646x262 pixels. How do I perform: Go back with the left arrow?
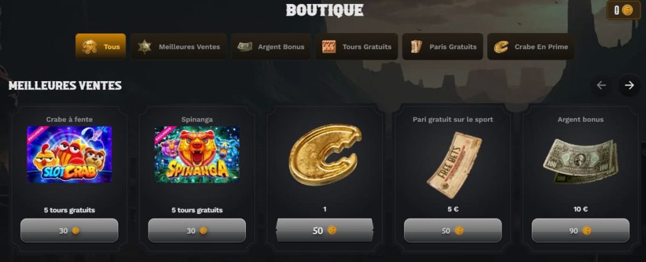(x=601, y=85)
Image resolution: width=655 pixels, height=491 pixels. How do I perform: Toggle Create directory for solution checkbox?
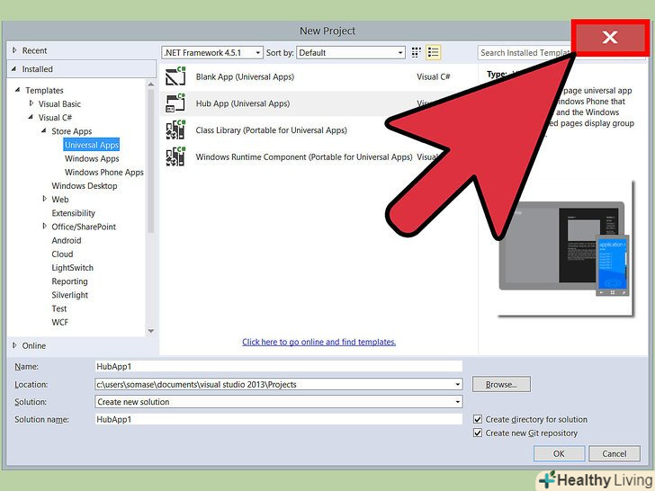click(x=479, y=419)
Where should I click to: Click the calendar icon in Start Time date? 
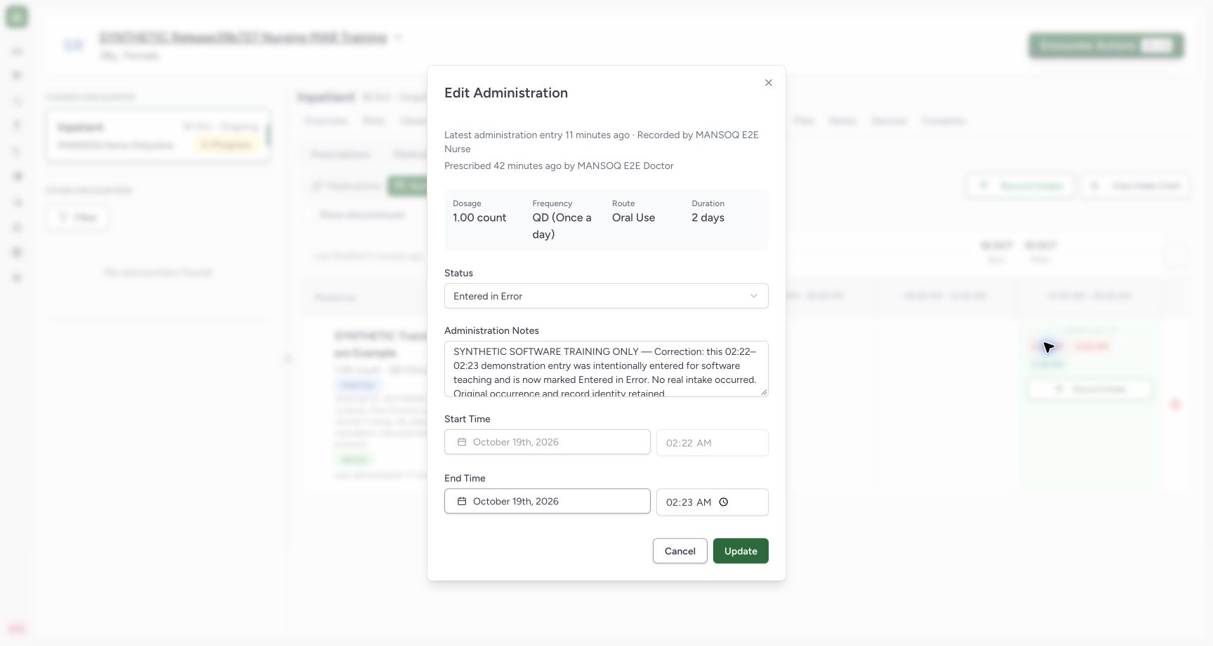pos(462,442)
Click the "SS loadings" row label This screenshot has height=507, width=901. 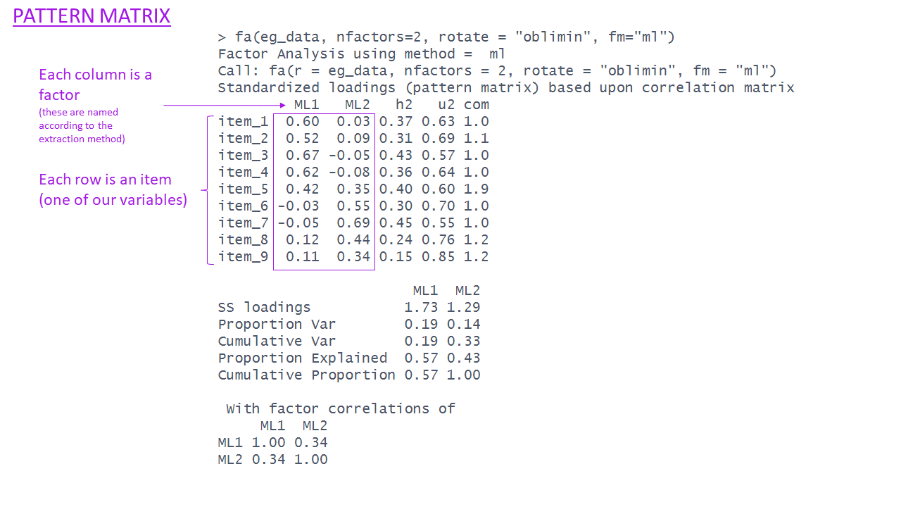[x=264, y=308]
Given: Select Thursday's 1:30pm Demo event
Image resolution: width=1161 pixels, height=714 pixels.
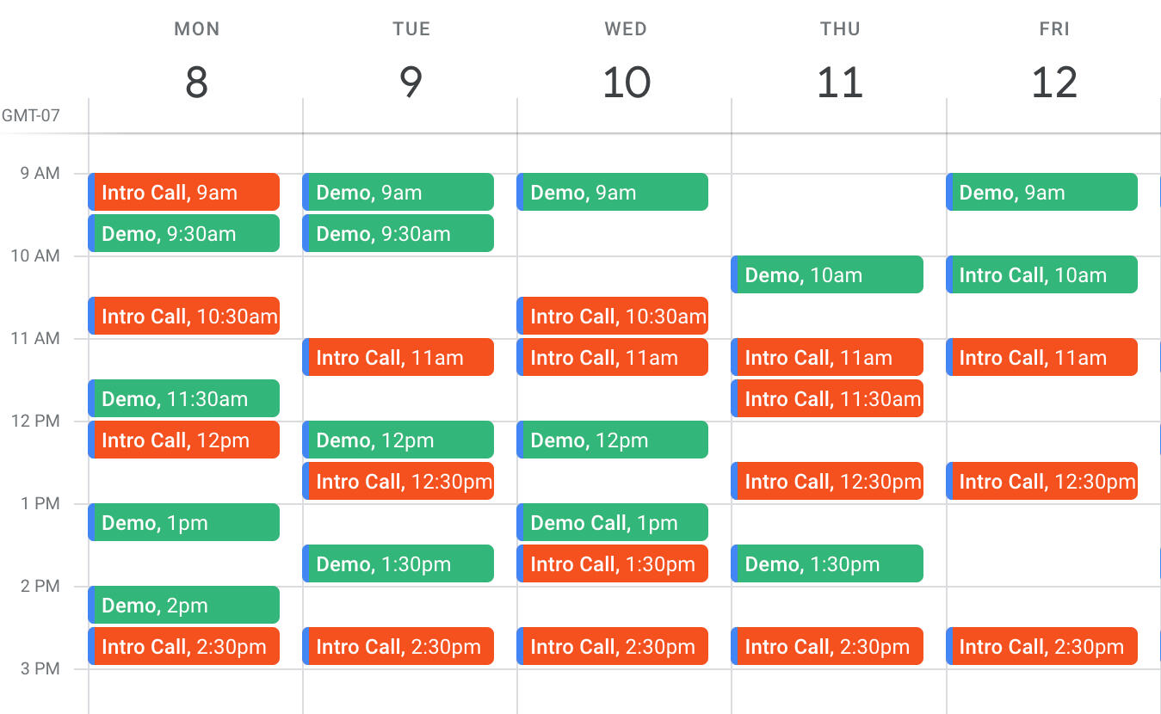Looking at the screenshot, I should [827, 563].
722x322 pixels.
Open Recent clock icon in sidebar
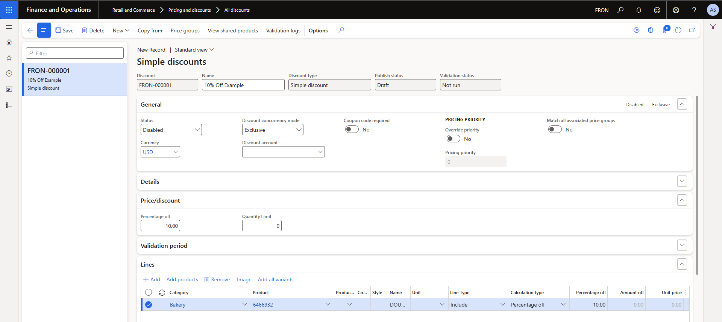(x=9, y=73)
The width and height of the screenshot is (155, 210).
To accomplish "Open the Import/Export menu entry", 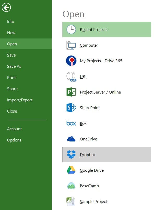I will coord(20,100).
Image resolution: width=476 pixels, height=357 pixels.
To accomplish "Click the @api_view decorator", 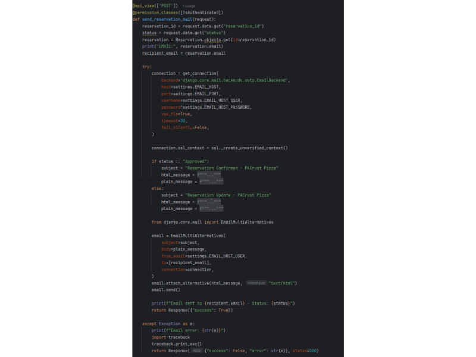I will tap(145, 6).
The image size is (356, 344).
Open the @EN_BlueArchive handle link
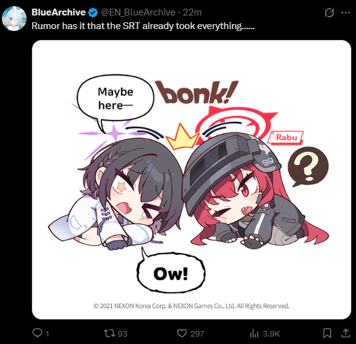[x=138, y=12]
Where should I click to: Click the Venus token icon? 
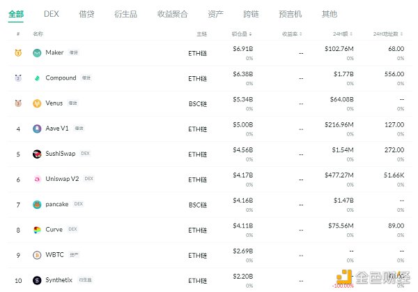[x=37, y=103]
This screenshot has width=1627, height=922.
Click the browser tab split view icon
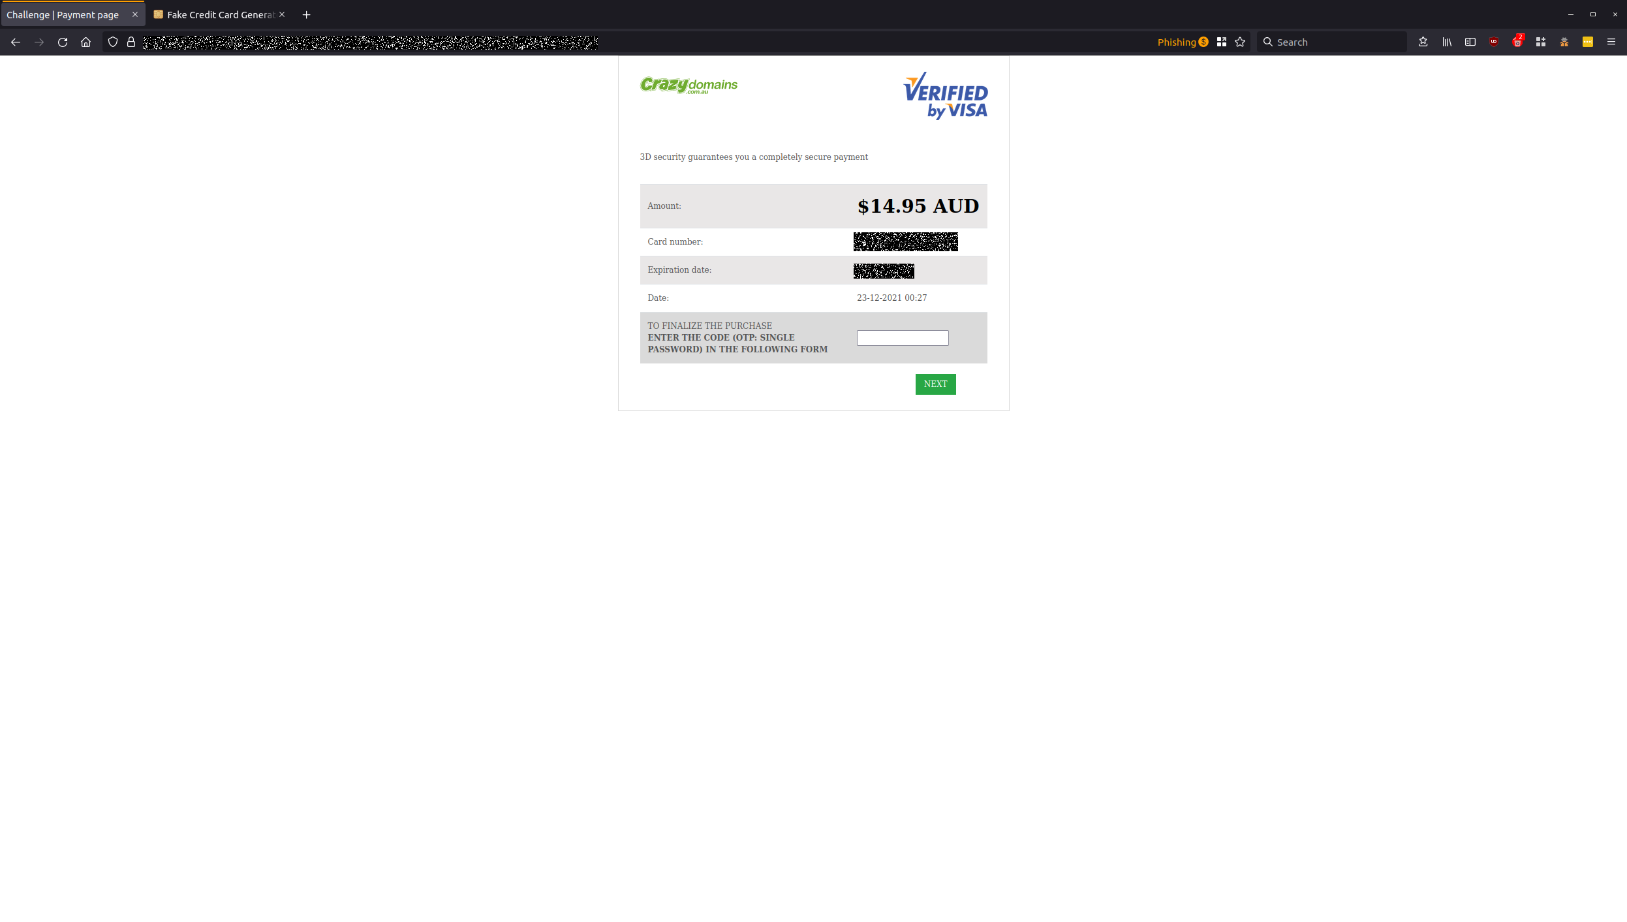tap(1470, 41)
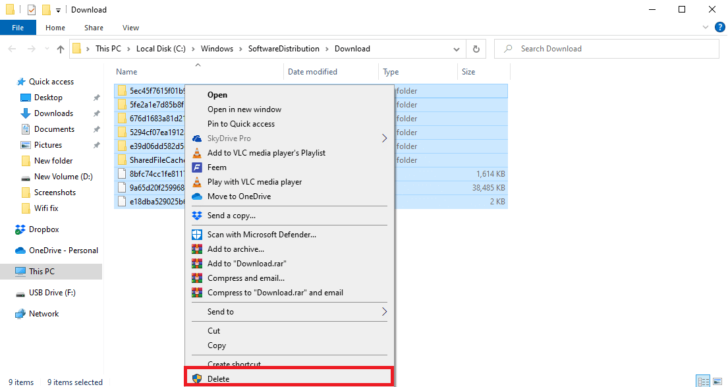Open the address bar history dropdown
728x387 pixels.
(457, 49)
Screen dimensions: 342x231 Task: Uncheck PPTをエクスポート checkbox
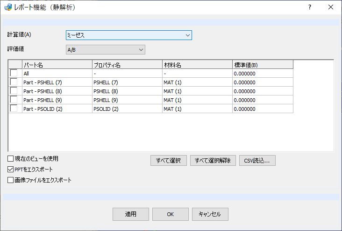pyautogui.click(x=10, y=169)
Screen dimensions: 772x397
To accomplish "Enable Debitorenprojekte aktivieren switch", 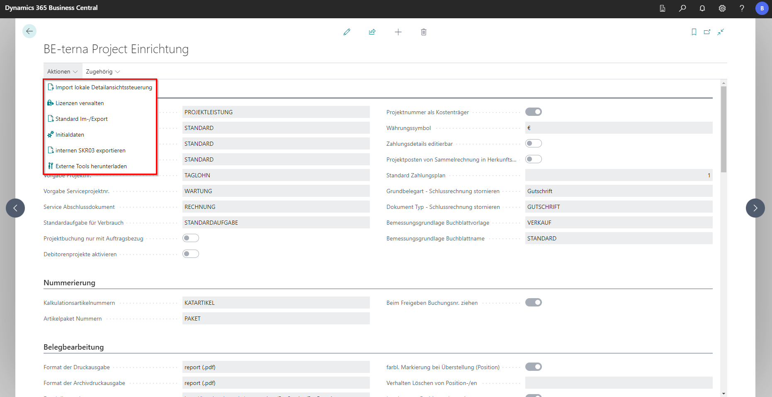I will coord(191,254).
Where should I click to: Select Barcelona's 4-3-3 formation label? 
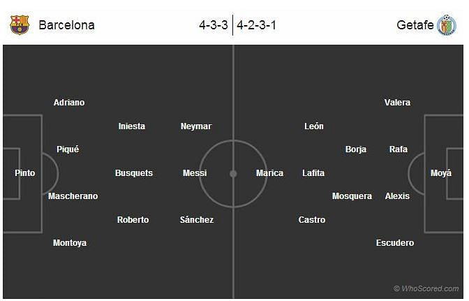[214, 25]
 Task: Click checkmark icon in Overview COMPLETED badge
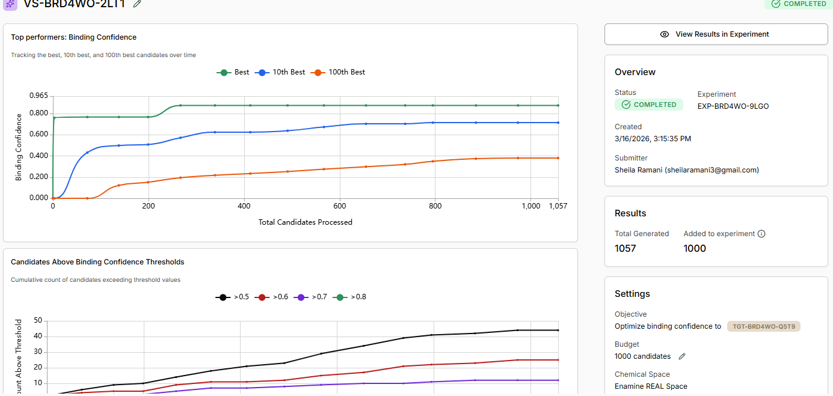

===

* _Work order_
From the line with "Where should I click to: Select" to the last line of the material, both inclusive, set down every line exactly and nothing else; omit pictures.

* _Final answer_
Where should I click to: Select Barcelona's 4-3-3 formation label? 
[214, 25]
 Task: Click checkmark icon in Overview COMPLETED badge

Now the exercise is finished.